In the records below, retype the lines from the one containing "How do I perform: Open the ellipsis" up to and including the one containing "click(x=358, y=44)", with no changes.
>> Start Source records
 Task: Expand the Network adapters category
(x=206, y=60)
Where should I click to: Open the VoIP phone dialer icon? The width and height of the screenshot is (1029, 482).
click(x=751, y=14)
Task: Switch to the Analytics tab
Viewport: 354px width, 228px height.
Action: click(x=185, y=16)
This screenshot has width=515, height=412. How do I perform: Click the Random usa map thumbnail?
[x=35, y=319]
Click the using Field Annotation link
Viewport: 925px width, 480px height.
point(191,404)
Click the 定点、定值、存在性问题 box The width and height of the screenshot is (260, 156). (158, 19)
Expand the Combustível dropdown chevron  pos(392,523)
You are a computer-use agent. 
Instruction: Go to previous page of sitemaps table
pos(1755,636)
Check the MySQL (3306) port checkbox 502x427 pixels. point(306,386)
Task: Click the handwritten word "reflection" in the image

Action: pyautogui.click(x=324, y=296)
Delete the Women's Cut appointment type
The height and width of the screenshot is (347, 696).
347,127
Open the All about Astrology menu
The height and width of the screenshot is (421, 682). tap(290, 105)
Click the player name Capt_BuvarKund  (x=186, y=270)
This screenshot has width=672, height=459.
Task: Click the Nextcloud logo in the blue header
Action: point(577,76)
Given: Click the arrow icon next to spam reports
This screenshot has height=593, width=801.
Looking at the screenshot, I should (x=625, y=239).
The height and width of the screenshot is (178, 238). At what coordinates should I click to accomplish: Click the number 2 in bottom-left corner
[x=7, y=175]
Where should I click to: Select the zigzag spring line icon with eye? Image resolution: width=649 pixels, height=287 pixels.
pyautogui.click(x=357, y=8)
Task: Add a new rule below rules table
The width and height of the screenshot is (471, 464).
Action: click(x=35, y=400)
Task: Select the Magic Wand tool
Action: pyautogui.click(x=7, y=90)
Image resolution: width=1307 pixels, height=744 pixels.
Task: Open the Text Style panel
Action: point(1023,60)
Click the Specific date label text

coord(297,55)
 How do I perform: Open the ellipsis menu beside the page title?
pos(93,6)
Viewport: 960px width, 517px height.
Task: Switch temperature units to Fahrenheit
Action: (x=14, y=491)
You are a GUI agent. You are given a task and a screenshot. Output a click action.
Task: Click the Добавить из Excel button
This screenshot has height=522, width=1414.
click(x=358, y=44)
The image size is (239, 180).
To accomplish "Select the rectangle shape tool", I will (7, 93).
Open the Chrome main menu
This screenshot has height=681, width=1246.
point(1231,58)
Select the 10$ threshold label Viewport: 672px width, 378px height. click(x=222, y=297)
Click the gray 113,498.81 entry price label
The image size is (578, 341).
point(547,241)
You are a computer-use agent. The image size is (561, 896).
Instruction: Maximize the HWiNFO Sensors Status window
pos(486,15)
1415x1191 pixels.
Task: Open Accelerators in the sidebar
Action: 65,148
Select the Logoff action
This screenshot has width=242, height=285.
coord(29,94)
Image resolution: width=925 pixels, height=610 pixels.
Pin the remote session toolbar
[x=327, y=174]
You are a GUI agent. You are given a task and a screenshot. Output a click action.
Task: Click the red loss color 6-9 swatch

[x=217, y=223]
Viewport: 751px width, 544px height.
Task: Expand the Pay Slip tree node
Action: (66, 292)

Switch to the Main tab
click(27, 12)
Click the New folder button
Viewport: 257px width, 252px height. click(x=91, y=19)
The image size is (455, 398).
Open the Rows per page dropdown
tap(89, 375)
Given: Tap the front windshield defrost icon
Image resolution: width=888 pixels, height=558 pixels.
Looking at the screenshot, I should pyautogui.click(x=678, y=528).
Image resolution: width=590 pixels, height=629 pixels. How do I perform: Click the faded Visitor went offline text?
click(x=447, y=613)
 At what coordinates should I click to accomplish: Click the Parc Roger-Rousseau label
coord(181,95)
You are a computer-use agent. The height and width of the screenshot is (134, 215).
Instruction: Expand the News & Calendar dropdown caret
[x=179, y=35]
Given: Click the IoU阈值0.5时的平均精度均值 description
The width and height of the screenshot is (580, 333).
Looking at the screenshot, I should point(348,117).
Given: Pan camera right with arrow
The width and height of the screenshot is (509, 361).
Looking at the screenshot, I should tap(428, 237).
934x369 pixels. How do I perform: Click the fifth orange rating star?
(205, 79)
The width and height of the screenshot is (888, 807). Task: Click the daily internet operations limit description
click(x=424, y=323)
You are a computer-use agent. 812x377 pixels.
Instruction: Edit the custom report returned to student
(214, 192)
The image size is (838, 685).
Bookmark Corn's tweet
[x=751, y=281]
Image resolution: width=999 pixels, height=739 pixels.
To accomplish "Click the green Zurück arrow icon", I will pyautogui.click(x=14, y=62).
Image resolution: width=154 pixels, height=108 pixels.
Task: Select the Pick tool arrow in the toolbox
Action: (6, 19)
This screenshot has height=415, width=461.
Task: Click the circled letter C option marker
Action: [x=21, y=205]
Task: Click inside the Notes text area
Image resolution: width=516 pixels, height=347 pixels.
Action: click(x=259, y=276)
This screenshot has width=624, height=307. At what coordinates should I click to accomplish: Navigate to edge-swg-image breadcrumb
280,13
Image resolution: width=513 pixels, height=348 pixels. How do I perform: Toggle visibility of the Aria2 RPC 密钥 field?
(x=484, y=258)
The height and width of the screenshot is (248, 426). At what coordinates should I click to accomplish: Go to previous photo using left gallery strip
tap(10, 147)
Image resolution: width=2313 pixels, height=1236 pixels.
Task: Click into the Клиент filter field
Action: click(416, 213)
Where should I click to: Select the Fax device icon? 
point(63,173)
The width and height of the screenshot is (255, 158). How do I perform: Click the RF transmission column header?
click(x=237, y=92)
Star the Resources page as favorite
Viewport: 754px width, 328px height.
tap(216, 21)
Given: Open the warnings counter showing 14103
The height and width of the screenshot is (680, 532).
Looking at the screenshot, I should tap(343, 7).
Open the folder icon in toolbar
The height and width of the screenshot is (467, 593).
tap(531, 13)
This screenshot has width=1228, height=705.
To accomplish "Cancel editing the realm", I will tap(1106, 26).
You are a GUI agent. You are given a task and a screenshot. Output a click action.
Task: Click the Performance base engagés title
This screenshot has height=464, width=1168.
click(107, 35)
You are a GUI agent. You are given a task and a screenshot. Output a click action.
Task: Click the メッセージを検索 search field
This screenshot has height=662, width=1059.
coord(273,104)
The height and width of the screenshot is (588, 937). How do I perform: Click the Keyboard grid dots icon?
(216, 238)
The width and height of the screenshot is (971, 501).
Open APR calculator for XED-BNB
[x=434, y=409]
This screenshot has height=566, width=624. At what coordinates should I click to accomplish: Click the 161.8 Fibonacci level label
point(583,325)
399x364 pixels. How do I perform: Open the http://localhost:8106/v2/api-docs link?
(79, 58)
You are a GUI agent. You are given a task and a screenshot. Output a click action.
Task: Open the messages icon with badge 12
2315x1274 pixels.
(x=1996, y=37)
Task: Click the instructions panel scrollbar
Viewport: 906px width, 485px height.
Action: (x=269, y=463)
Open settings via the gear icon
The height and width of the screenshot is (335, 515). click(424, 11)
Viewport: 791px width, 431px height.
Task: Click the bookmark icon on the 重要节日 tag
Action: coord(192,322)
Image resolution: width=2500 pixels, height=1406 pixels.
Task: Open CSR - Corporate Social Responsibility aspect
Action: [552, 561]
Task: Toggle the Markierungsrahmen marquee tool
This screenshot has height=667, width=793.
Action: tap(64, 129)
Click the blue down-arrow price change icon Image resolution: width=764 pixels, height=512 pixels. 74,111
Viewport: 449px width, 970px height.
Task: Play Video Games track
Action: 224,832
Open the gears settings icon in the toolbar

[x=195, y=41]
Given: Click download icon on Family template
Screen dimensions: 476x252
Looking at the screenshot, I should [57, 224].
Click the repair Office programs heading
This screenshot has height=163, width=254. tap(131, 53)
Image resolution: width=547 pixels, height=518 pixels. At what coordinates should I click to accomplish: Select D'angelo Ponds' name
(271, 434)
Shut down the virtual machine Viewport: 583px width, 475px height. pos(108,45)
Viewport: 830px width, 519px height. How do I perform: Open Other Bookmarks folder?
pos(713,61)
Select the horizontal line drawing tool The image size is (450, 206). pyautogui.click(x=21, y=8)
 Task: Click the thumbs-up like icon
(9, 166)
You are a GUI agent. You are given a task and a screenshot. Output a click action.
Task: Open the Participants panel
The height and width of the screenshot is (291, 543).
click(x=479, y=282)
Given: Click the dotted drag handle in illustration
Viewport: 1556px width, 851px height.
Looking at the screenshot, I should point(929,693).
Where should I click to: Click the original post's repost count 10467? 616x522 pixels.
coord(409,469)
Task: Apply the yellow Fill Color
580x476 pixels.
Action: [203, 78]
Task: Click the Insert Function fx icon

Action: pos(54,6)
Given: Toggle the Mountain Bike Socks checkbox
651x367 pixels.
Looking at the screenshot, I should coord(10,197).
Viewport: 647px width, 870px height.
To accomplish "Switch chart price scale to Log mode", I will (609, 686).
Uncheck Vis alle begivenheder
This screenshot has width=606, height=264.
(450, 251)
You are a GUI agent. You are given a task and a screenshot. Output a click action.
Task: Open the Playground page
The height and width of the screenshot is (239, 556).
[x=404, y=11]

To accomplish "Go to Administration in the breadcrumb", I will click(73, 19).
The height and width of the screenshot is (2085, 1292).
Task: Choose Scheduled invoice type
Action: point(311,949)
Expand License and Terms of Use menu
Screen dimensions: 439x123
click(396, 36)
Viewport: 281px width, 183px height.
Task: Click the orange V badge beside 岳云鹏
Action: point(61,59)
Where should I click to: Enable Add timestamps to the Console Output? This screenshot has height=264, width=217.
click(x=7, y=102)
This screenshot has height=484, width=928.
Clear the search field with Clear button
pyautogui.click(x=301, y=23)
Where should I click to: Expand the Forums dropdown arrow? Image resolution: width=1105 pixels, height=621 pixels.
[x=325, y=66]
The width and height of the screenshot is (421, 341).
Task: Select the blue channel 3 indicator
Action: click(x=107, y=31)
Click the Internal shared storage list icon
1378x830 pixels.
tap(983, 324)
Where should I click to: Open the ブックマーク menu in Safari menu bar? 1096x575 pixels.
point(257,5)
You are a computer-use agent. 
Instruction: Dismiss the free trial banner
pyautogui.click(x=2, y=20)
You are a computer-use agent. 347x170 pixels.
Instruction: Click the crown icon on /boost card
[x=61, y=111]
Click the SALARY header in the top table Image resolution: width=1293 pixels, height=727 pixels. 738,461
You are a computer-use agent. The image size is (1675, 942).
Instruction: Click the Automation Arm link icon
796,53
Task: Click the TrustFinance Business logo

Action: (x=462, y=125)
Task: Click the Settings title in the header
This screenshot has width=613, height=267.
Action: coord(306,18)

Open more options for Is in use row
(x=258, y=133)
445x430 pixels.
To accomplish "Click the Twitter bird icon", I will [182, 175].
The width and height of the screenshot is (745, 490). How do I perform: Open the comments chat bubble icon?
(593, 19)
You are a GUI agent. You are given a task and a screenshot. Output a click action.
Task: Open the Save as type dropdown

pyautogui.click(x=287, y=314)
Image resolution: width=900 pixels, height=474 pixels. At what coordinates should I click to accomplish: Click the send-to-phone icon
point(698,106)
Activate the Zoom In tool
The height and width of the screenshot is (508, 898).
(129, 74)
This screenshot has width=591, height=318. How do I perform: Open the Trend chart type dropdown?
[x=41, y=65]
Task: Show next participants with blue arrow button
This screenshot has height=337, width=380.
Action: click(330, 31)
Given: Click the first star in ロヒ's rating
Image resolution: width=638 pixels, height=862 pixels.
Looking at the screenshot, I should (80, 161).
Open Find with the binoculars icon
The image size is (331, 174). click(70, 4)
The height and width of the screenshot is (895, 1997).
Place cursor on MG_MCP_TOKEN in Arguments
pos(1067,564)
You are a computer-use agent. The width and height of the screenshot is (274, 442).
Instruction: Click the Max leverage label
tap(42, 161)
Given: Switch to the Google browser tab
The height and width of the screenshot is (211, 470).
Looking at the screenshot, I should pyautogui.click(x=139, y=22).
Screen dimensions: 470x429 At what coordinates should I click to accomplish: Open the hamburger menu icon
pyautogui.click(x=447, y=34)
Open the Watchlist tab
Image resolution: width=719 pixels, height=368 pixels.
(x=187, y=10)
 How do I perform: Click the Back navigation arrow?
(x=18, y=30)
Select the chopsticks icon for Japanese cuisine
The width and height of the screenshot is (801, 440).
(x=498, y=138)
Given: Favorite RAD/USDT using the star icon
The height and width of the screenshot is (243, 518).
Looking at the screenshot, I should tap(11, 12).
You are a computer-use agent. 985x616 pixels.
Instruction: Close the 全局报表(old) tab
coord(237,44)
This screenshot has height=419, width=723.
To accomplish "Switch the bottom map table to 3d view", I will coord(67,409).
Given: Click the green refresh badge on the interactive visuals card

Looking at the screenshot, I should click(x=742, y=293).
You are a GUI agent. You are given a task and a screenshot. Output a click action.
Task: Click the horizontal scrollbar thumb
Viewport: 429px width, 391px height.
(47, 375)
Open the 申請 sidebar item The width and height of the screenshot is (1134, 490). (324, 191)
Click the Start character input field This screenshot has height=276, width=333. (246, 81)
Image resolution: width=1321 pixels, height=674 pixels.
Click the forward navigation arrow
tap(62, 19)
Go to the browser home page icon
>> End Source records
=== Response to the task ===
 How do I perform: Open the ellipsis menu beside the page title?
pos(93,6)
Viewport: 960px width, 517px height.
Task: Switch temperature units to Fahrenheit
Action: (x=14, y=491)
You are a GUI agent. You are given a task and a screenshot. Output a click action.
Task: Click the Добавить из Excel button
This screenshot has height=522, width=1414.
click(x=358, y=44)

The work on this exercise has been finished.